Collected data entries:
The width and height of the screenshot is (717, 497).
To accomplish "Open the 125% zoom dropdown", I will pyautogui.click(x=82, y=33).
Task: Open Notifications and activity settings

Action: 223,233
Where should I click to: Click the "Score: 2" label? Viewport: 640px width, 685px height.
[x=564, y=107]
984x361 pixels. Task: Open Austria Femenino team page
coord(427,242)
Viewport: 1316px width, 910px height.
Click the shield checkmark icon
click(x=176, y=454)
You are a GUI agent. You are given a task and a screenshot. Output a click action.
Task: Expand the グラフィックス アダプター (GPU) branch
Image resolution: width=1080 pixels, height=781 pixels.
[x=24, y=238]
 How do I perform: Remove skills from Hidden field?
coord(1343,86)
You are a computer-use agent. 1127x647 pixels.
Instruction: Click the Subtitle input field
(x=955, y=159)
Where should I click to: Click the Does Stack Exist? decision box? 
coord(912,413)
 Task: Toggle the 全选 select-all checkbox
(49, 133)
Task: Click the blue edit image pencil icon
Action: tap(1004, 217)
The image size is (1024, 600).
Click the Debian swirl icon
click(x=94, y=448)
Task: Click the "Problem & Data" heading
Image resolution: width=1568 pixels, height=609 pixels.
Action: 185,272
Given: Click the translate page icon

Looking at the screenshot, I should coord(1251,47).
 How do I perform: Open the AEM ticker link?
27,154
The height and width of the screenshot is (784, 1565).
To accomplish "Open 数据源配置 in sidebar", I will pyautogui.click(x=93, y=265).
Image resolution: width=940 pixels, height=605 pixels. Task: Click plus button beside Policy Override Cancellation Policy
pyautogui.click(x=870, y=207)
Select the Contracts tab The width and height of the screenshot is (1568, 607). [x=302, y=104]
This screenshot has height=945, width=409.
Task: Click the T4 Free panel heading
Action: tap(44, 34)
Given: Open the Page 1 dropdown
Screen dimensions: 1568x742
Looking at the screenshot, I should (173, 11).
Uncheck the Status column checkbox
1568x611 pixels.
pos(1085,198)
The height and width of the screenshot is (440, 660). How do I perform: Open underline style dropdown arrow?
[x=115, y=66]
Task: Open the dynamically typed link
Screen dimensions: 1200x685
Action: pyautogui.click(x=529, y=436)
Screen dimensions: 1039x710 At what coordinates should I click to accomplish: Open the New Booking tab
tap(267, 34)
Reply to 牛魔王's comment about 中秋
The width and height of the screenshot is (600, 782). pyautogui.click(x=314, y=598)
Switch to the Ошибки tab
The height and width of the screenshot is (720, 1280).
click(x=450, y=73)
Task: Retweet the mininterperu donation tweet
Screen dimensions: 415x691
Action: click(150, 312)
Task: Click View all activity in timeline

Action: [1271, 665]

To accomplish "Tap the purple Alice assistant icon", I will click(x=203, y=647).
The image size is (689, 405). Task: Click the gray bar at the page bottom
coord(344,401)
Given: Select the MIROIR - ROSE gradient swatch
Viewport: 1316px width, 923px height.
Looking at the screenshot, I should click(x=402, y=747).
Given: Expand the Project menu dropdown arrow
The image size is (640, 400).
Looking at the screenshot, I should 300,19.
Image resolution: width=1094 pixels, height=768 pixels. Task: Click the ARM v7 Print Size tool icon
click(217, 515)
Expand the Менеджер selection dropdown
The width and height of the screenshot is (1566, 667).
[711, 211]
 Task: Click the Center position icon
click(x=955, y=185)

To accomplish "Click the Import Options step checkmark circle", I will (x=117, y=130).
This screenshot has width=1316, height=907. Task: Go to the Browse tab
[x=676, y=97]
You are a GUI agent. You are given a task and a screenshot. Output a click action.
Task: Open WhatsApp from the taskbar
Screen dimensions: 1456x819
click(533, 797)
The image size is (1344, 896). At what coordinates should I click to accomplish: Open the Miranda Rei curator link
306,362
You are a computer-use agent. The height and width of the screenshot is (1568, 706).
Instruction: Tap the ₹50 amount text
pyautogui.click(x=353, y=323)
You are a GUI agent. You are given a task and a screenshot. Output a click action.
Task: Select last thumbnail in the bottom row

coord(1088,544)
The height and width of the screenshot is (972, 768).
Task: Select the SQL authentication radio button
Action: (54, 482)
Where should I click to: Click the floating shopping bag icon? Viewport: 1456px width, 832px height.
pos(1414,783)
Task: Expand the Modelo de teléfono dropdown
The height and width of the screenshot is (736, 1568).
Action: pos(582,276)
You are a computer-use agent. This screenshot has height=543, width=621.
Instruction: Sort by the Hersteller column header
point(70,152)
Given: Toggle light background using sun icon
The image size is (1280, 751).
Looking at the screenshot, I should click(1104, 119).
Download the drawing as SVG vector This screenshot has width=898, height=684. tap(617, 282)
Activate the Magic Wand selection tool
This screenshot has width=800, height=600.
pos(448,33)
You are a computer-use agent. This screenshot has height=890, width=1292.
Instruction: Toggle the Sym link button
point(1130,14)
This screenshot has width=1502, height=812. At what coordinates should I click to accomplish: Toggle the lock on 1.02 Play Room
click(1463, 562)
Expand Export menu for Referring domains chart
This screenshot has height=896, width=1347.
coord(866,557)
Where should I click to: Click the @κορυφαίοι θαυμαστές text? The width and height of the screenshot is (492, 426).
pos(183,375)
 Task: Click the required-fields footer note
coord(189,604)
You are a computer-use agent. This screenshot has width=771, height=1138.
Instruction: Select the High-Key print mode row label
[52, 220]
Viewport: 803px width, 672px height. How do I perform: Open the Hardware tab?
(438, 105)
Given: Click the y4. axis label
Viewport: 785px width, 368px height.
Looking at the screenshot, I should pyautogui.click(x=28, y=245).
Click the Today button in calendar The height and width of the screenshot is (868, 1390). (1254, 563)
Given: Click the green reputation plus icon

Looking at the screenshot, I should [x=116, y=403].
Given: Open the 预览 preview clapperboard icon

> [GOAL OF THE EXERCISE]: Every record is to be repeated exactly as written.

> [SOLUTION TO THE EXERCISE]:
The width and height of the screenshot is (717, 497).
To accomplish "Open the 125% zoom dropdown", I will pyautogui.click(x=82, y=33).
Task: Open Notifications and activity settings

Action: 223,233
Where should I click to: Click the "Score: 2" label? Viewport: 640px width, 685px height.
[x=564, y=107]
984x361 pixels. Task: Open Austria Femenino team page
coord(427,242)
Viewport: 1316px width, 910px height.
Click the shield checkmark icon
click(x=176, y=454)
You are a GUI agent. You are given a task and a screenshot. Output a click action.
Task: Expand the グラフィックス アダプター (GPU) branch
Image resolution: width=1080 pixels, height=781 pixels.
[x=24, y=238]
 How do I perform: Remove skills from Hidden field?
coord(1343,86)
You are a computer-use agent. 1127x647 pixels.
Instruction: Click the Subtitle input field
(x=955, y=159)
Where should I click to: Click the Does Stack Exist? decision box? 
coord(912,413)
 Task: Toggle the 全选 select-all checkbox
(49, 133)
Task: Click the blue edit image pencil icon
Action: tap(1004, 217)
The image size is (1024, 600).
Click the Debian swirl icon
click(x=94, y=448)
Task: Click the "Problem & Data" heading
Image resolution: width=1568 pixels, height=609 pixels.
Action: 185,272
Given: Click the translate page icon

Looking at the screenshot, I should coord(1251,47).
 How do I perform: Open the AEM ticker link?
27,154
The height and width of the screenshot is (784, 1565).
To accomplish "Open 数据源配置 in sidebar", I will pyautogui.click(x=93, y=265).
Image resolution: width=940 pixels, height=605 pixels. Task: Click plus button beside Policy Override Cancellation Policy
pyautogui.click(x=870, y=207)
Select the Contracts tab The width and height of the screenshot is (1568, 607). [x=302, y=104]
This screenshot has height=945, width=409.
Task: Click the T4 Free panel heading
Action: tap(44, 34)
Given: Open the Page 1 dropdown
Screen dimensions: 1568x742
Looking at the screenshot, I should (173, 11).
Uncheck the Status column checkbox
1568x611 pixels.
pos(1085,198)
The height and width of the screenshot is (440, 660). How do I perform: Open underline style dropdown arrow?
[x=115, y=66]
Task: Open the dynamically typed link
Screen dimensions: 1200x685
Action: pyautogui.click(x=529, y=436)
Screen dimensions: 1039x710 At what coordinates should I click to accomplish: Open the New Booking tab
tap(267, 34)
Reply to 牛魔王's comment about 中秋
The width and height of the screenshot is (600, 782). pyautogui.click(x=314, y=598)
Switch to the Ошибки tab
The height and width of the screenshot is (720, 1280).
click(x=450, y=73)
Task: Retweet the mininterperu donation tweet
Screen dimensions: 415x691
Action: click(150, 312)
Task: Click View all activity in timeline

Action: [1271, 665]

To accomplish "Tap the purple Alice assistant icon", I will click(x=203, y=647).
The image size is (689, 405). Task: Click the gray bar at the page bottom
coord(344,401)
Given: Select the MIROIR - ROSE gradient swatch
Viewport: 1316px width, 923px height.
Looking at the screenshot, I should click(x=402, y=747).
Given: Expand the Project menu dropdown arrow
The image size is (640, 400).
Looking at the screenshot, I should 300,19.
Image resolution: width=1094 pixels, height=768 pixels. Task: Click the ARM v7 Print Size tool icon
click(217, 515)
Expand the Менеджер selection dropdown
The width and height of the screenshot is (1566, 667).
[711, 211]
 Task: Click the Center position icon
click(x=955, y=185)

To accomplish "Click the Import Options step checkmark circle", I will (x=117, y=130).
This screenshot has width=1316, height=907. Task: Go to the Browse tab
[x=676, y=97]
You are a GUI agent. You are given a task and a screenshot. Output a click action.
Task: Open WhatsApp from the taskbar
Screen dimensions: 1456x819
click(533, 797)
The image size is (1344, 896). At what coordinates should I click to accomplish: Open the Miranda Rei curator link
306,362
You are a computer-use agent. The height and width of the screenshot is (1568, 706).
Instruction: Tap the ₹50 amount text
pyautogui.click(x=353, y=323)
You are a GUI agent. You are given a task and a screenshot. Output a click action.
Task: Select last thumbnail in the bottom row

coord(1088,544)
The height and width of the screenshot is (972, 768).
Task: Select the SQL authentication radio button
Action: (54, 482)
Where should I click to: Click the floating shopping bag icon? Viewport: 1456px width, 832px height.
pos(1414,783)
Task: Expand the Modelo de teléfono dropdown
The height and width of the screenshot is (736, 1568).
Action: pos(582,276)
You are a computer-use agent. This screenshot has height=543, width=621.
Instruction: Sort by the Hersteller column header
point(70,152)
Given: Toggle light background using sun icon
The image size is (1280, 751).
Looking at the screenshot, I should click(1104, 119).
Download the drawing as SVG vector This screenshot has width=898, height=684. tap(617, 282)
Activate the Magic Wand selection tool
This screenshot has width=800, height=600.
pos(448,33)
You are a computer-use agent. This screenshot has height=890, width=1292.
Instruction: Toggle the Sym link button
point(1130,14)
This screenshot has width=1502, height=812. At what coordinates should I click to accomplish: Toggle the lock on 1.02 Play Room
click(1463, 562)
Expand Export menu for Referring domains chart
This screenshot has height=896, width=1347.
coord(866,557)
Where should I click to: Click the @κορυφαίοι θαυμαστές text? The width and height of the screenshot is (492, 426).
pos(183,375)
 Task: Click the required-fields footer note
coord(189,604)
You are a computer-use agent. This screenshot has width=771, height=1138.
Instruction: Select the High-Key print mode row label
[52, 220]
Viewport: 803px width, 672px height. How do I perform: Open the Hardware tab?
(438, 105)
Given: Click the y4. axis label
Viewport: 785px width, 368px height.
Looking at the screenshot, I should pyautogui.click(x=28, y=245).
Click the Today button in calendar The height and width of the screenshot is (868, 1390). (1254, 563)
Given: Click the green reputation plus icon

Looking at the screenshot, I should [x=116, y=403].
Given: Open the 预览 preview clapperboard icon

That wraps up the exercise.